The bankrupt has filed exceptions to the specifications which read as follows:
"As to the First. That same is insufficient in law on the face thereof, in that the claim upon which same is based is outlawed by the Statute of Limitations, and that same is otherwise insufficient in that it is not a good and valid objection to the granting of a discharge.
"As to the Second. That same is insufficient in law on the face thereof, in that the claim upon which same is based is outlawed by the Statute of Limitations, and that same is otherwise insufficient in that it is not a good and valid objection to the granting of a discharge."
The two exceptions and the two specifications are identical except that they refer to two different financial statements.

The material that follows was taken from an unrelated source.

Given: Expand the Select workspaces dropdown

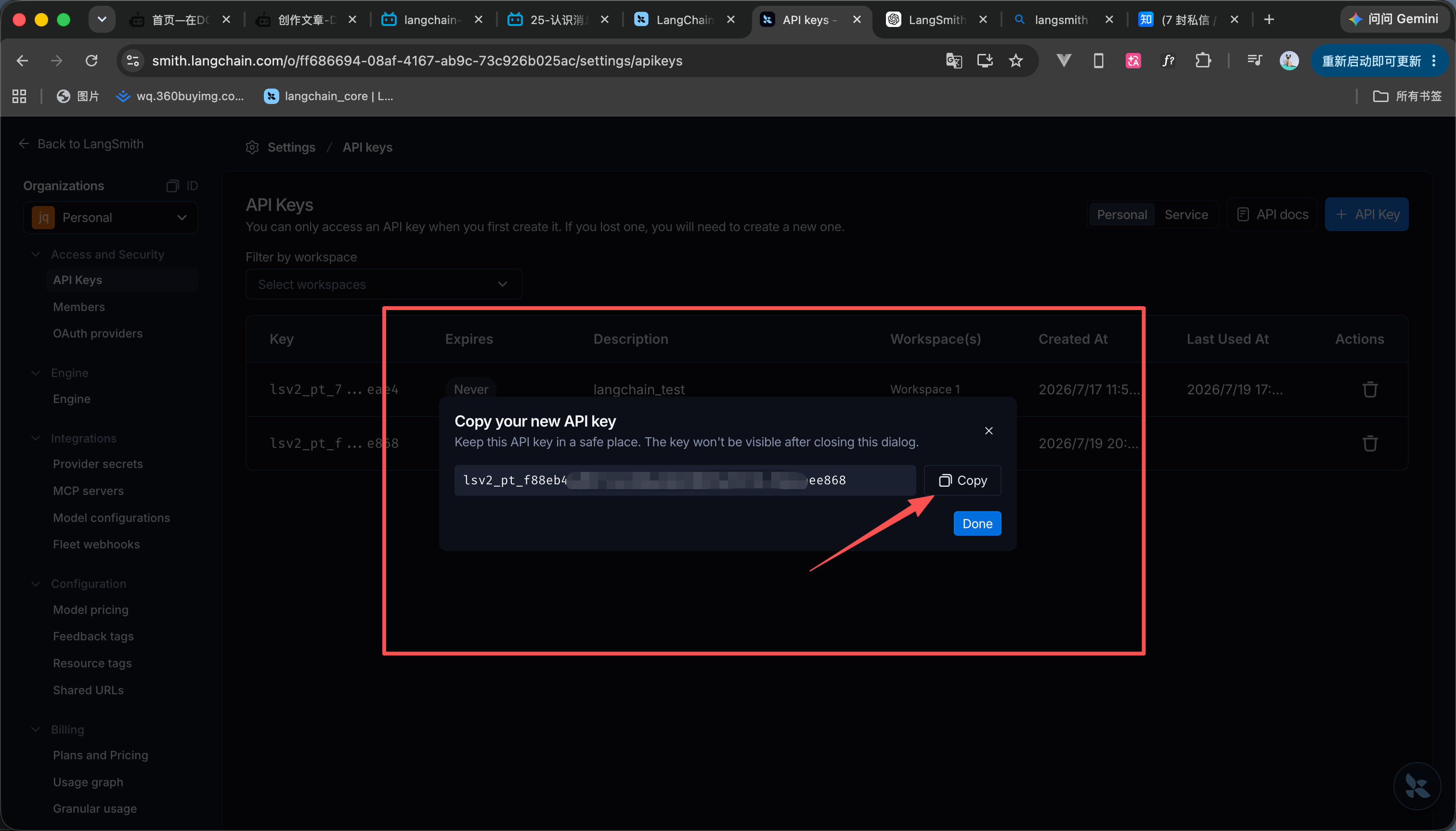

There are two grounds urged by the bankrupt for sustaining the exceptions to the specifications, one, that the specifications are based on claims outlawed by the Statute of Limitations of the State of New York. It is alleged in the specifications that the bankrupt obtained a bond as security for costs in an action by giving a false financial statement. While it is true that under the New York state laws the Statute of Limitations would bar the action, nevertheless a state statute of limitation does not limit the time within which objection to discharge may be asserted under the Bankruptcy Act. The case of Erie R. Co. v. Tompkins, 304 U.S. 64, 58 S. Ct. 817, 82 L. Ed. 1188, 114 A.L.R. 1487, decided by the United States Supreme Court April 25, 1938, does not apply as a Federal Court has exclusive jurisdiction in bankruptcy cases. The specifications are alleged under Section 14b (3) of the Bankruptcy Act, 11 U.S.C.A. § 32(b) (3). No limitation of time is prescribed in this section. Matter of Terens, D.C., 172 F. 938; Matter of Milhoff, 40 A.B.R. 72. As a second ground of exception the bankrupt claims that the bond given does not constitute property as is provided in Section 14(b) (3). This claim is untenable. Procuring a surety bond by means of a false financial statement is ground for refusing a discharge in bankruptcy. See, Fidelity & Deposit Co. v. Arenz, 290 U.S. 66, 54 S. Ct. 16, 78 L. Ed. 176.
The bankrupt further claims that the specifications are defective because they do not allege that the false statements were "knowingly and intentionally made". It is not necessary to so plead. In re Milhoff, supra. The specifications are set forth in the language of the statute and are therefore sufficient. In re McLaughlin, D.C., 4 F.Supp. 107.
Exceptions overruled. Settle order on notice.